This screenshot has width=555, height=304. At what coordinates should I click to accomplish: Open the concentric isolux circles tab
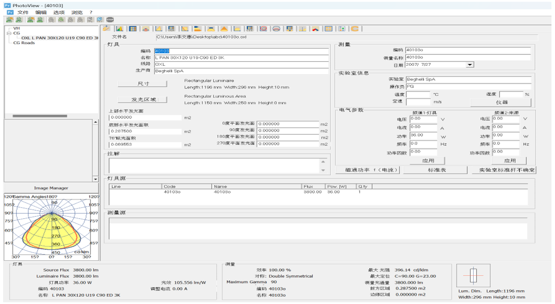(264, 29)
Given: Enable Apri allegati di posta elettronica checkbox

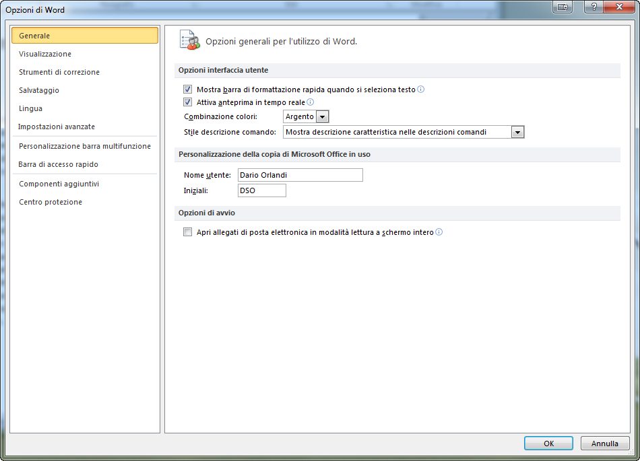Looking at the screenshot, I should pyautogui.click(x=188, y=232).

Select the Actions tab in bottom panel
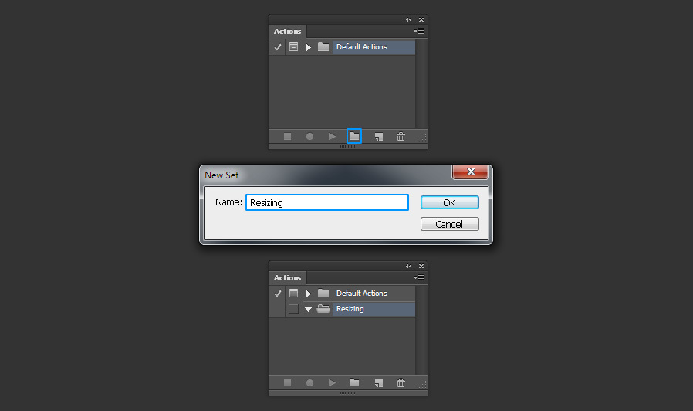287,278
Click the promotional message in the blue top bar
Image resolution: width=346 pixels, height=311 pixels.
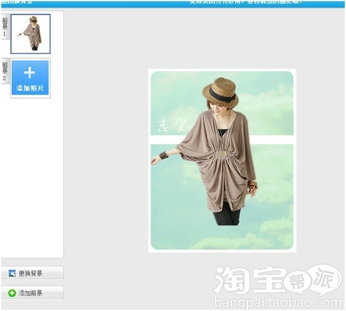(246, 2)
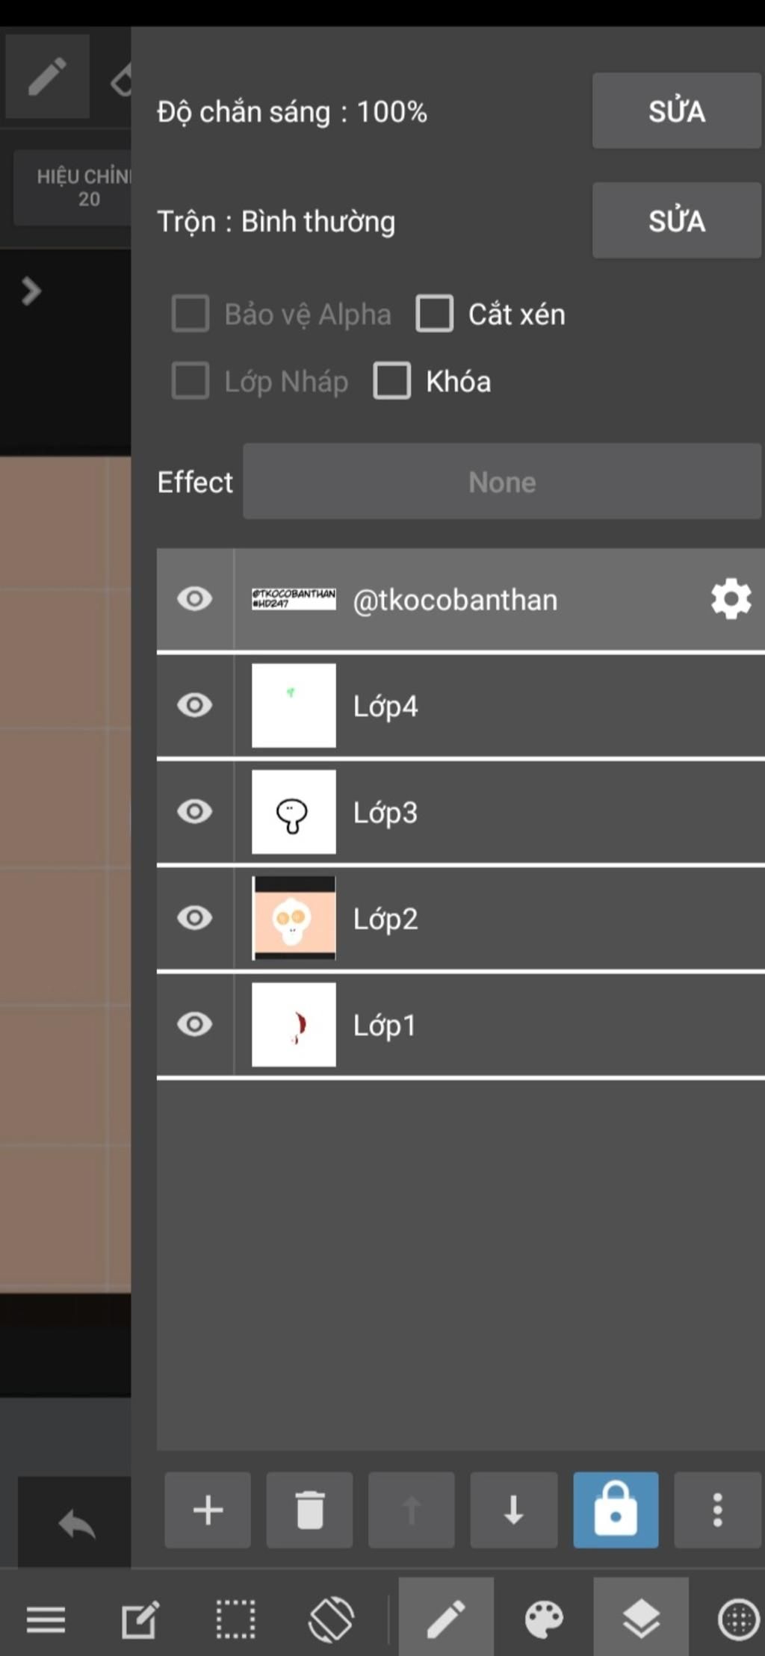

--- --- ---

Once the line with "Select the Actions tab in bottom panel" is found, write out that line and every later line of the listing above exactly, through the last one, and skip any pictures.

PROBLEM SOLUTION:
Select the Actions tab in bottom panel
287,278
Click the promotional message in the blue top bar
Image resolution: width=346 pixels, height=311 pixels.
(246, 2)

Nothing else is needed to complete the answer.